Safeguards Sought for Endangered Jumping Mouse

Group Takes On Interior Secretary Salazar's Foot-dragging on Species Protection

Tucson, AZ-July 15. WildEarth Guardians (Guardians) filed suit today against Interior Secretary Ken Salazar over his failure to protect the New Mexico Meadow Jumping Mouse under the federal Endangered Species Act. This jumping mouse occurs in only a handful of remaining hideouts in Arizona, Colorado, and New Mexico.

“This fascinating creature is experiencing dramatic population declines due to an onslaught of threats. Secretary Salazar is standing on the sidelines while the jumping mouse freefalls toward extinction,” stated Dr. Nicole Rosmarino of WildEarth Guardians.

Suffering an array of human threats, the New Mexico Meadow Jumping Mouse (Zapus hudsonius luteus) has experienced an 85% decline: currently only 16 out of an originally surveyed 103 populations survive. There are threats to nearly every single remaining population. Livestock grazing is the chief culprit driving the animal towards extinction. While Mr. Salazar recognizes that this mouse faces high-magnitude and imminent threats and warrants Endangered Species Act listing (protection), he has withheld listing, contending the mouse is precluded by “higher priorities.”

Today’s lawsuit challenges the delay by Mr.
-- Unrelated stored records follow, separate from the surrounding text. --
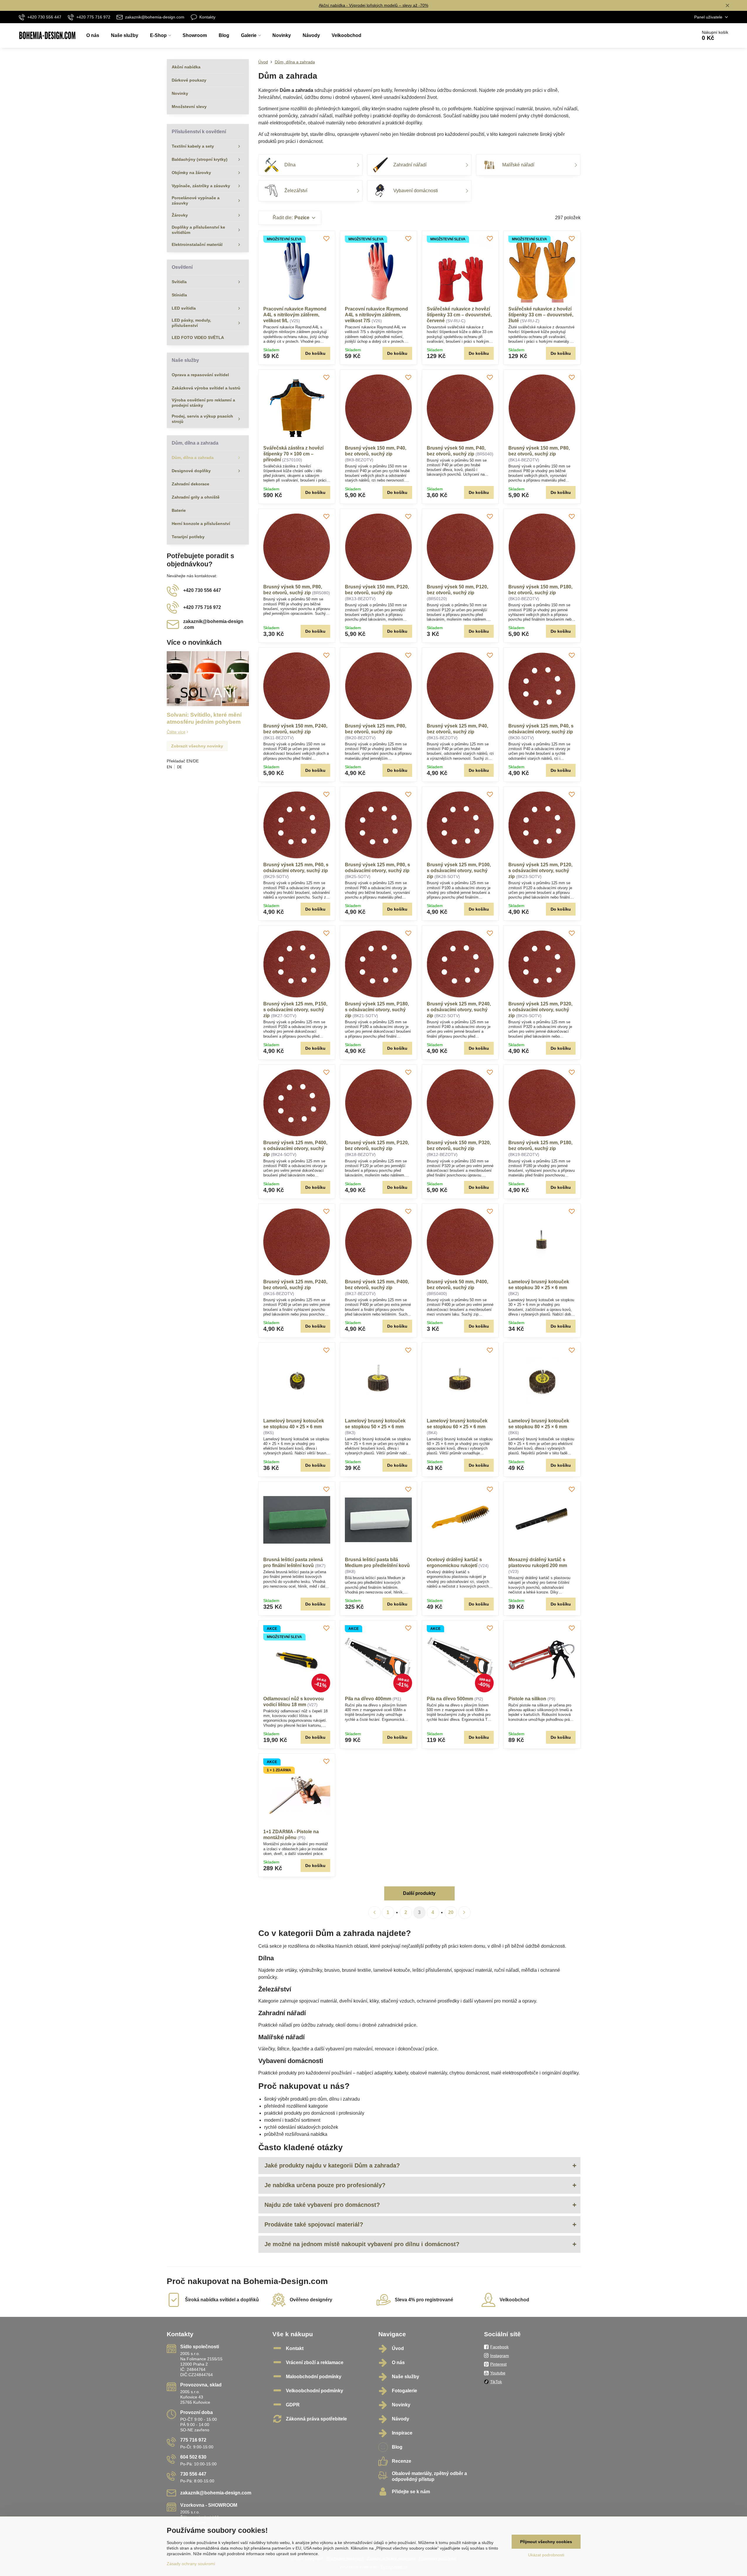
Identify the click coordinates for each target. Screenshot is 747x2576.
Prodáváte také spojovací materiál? (313, 2224)
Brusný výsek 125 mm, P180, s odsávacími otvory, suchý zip (377, 1009)
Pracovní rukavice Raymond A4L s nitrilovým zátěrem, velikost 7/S (376, 314)
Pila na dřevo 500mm (450, 1698)
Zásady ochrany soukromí (191, 2563)
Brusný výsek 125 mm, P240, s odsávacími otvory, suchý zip (459, 1009)
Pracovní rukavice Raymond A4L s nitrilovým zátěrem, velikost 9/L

Salazar in protecting this animal, contending that he cannot rely on the “warranted but precluded” loophole because he is not listing higher priority species or making expeditious progress in the listing program. In the U.S. Fish and Wildlife Service’s Southwest Region, which includes Arizona and New Mexico and has authority for this jumping mouse, no species has been listed since 2005. Only one new species has been listed in the continental U.S. by Mr. Salazar since President Obama appointed him to office.

“The endangered species listing program has essentially ground to a halt nationwide and has reached a complete standstill in the southwest. With cattle grazing its habitat to the bone, the jumping mouse simply cannot afford further delay,” stated Rosmarino.

Background

The New Mexico Meadow Jumping Mouse is a fascinating animal. It is specially adapted for agility, with large hind feet and a tail longer than its body. It can jump up to three feet high and both swims and jumps to avoid predators. It also has one of the longest hibernation periods of any mammal, being active - at most - from May to October.

The New Mexico Meadow Jumping Mouse depends on lush streamside areas, with grasses several feet in height. Given its strict habitat requirements, the mouse is an “indicator” of high-value wildlife habitat, as such areas are important for a wide variety of western wildlife. However, healthy streamsides are increasingly rare in the range of this mouse, due principally to livestock grazing. Cattle spend much time in and along streams, depleting them of protective vegetation and causing severe degradation. An important land manager of New Mexico Meadow Jumping Mouse habitat, the U.S. Forest Service, allows livestock to graze grasses down to just 4-6 inches in height, despite the mouse’s requirement of grasses more than 30 inches in height. The depletion of grass cover exposes jumping mice to predators, degrades their stream habitat, and reduces the forage so vital for mice to prepare for their long hibernation.

Other threats include water use and management, climate change and drought, highway reconstruction, and development. In addition, beaver help jumping mice, and beaver killing is therefore a danger. During surveys for the jumping mouse in 2005 and 2006, all but one population was found in areas from which livestock were excluded. The single exception where mice occurred in an area with cattle grazing was in an extensive wetland created by beaver dams that cattle were reluctant to enter. Notably, Mr. Salazar’s Interior Department itself threatens the mouse through mowing and irrigation activities at the Bosque del Apache National Wildlife Refuge.

Today’s lawsuit occurs during the International Year of Biodiversity, in which Guardians is a formal partner. During this year, through the United Nations, “The world is invited to take action in 2010 to safeguard the variety of life on earth: biodiversity.”

Guardians, leading a coalition of over 100 scientists and conservation groups, has called for Ken Salazar’s resignation as Interior Secretary, due to his failure to protect endangered species, his facilitation of the Deepwater Horizon oil disaster, and his general unwillingness or inability to protect wildlife and natural areas throughout the U.S.